The Disappearing Act with Ed Dentzel [S1Ep28 video]
What the art of deception can tell us about the missing plane
It’s a special episode today: Andy is on vacation, so for the very first time I’m helming this podcast without him. Today’s topic is one that I’ve been fascinated by for a long time: the art of stage magic and what it can tell us about MH370.
When we’re trying to solve a problem, one of the first steps is to figure out what the correct tool to use for the job is. If your problem involves dripping water, you’re probably going to need plumbing tools. If you’re finding sawdust, you’re going to need insecticide to kill carpenter ants.
For the last ten years, the conversation about MH370 has been dominated by engineers and pilots, and the net result is that they haven’t found the plane. And they really can’t explain why. It sounds to me like they’re using the wrong set of mental tools. So what set of tools to use? Well, what kind of problem is this? What is it like?
Well, you have an object disappear into thin air, it sounds like a job for a magician. I’m thinking of that Penn and Teller show, “Fool Us,” where they watch a magic act and try to figure out how it’s done. I’d like to do something like that with MH370: find out what the puzzle of the disappearing plane look like to someone who makes things disappear for a living.
To that end I’m joined today by Ed Dentzel is the host of an excellent podcast Unfound, in which he’s examined hundreds of missing persons cases. In a previous life Ed was the stage manager for “The World’s Greatest Magic Show” at the Greek Isles in Las Vegas from 2005 to 2008. While there he worked with more than 50 magicians, helping them create and hone new tricks.
Ed wrote a guest post for my blog back in 2019 and I found what he said really fascinating and I’ve been wanting to have him on the show for a long time.
One of the many interesting insights he shared with me was the idea that often small, seemingly innocuous details can have crucial details in making a trick work.
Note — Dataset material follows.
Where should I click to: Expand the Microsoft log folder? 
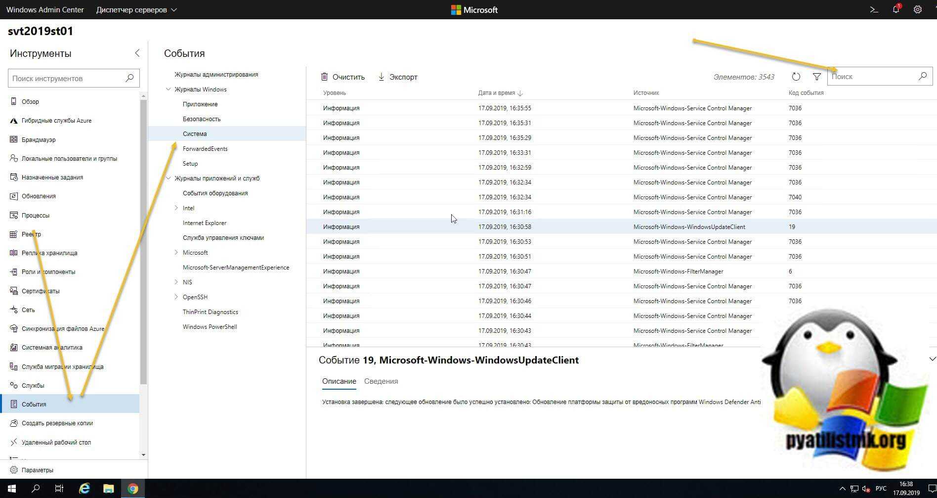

As an example, he cited a David Copperfield trick in which the celebrity magician seemed to walk through the Great Wall of China:
From Ed’s perspective, it’s notable that Copperfield uses a platform to “enter” the wall, then the platform is moved to the other side, where he then “comes out of” the wall via the same platform. Why did Copperfield use the same platform twice? Was he trying to economize on props?
MH370 has a number of features that could offer similar insight into how the disappearance was pulled off, most notably the reboot of the plane’s satcom system. This detail was sufficiently inconspicuous that for a long time many of the commenters who offered theories about what happened to the plane simply ignored it. But, like a platform that gets used twice, this subtle detail opens up all kinds of possibilities once its potential significance is recognized.
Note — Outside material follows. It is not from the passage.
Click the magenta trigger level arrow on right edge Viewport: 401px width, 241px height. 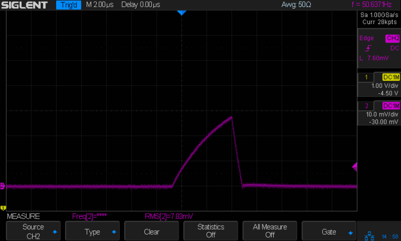pyautogui.click(x=354, y=168)
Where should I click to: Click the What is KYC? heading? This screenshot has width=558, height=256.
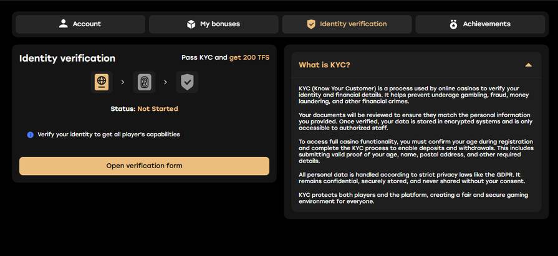click(x=324, y=65)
In the second half of the show, Ed and I discuss a technique called WSPR that supposedly can use archival ham radio data to figure out where MH370 flew with a great degree of accuracy. This idea has been promoted energetically by an Independent Group member named Richard Godfrey, who we’ve met before in the podcast. Godfrey has managed to get WSPR picked up by mainstream outlets such as 60 Minutes Australia. What really seems to have made a splash, though, is getting it featured in a recent video by the popular aviation YouTuber Mentour Pilot:
Quite a few viewers and listeners have reached out to me asking for my take on this video and about WSPR in general, so I wanted to talk about it a little bit in today’s episode. I didn’t want to get in great detail, though, because I think the verdict about the validity has been rendered pretty convincingly by Victor Iannello, who devoted an excellent blog post to the topic. Victor found the concept pretty suspect from the get-go, but nevertheless rolled up his sleeves to find out if he could get the math to work. The long and short of it: he couldn’t. Not even close.
But we don’t have to take Victor’s word for it. To get a second opinion, Victor reached out to the person who is pretty much the most reputable source on the topic imaginable: Nobel-prize winning physicist Joe Taylor, who invented WSPR. Taylor told Victor: “As I’ve written several times before, it’s crazy to think that historical WSPR data could be used to track the course of ill-fated flight MH370. Or, for that matter, any other aircraft flight… I don’t choose to waste my time arguing with pseudo-scientists who don’t understand what they are doing.”
I’d like to think that that would lay the matter to rest, but unfortunately that’s not how the information economy is growing. The three million people who have seen Mentour Pilot’s video as I write this is is no doubt many orders of magnitude larger than the number of readers who have read Victor’s much more carefully thought-out analysis.
As I’ve often said, the key to solving the mystery of MH370 is to assembling all of the evidence and seeking the expertise of a wide variety of experts to help us understand what it means. Equally important, though, is to avoid the distractions and deflections of people who use their soap box to promote misinformation.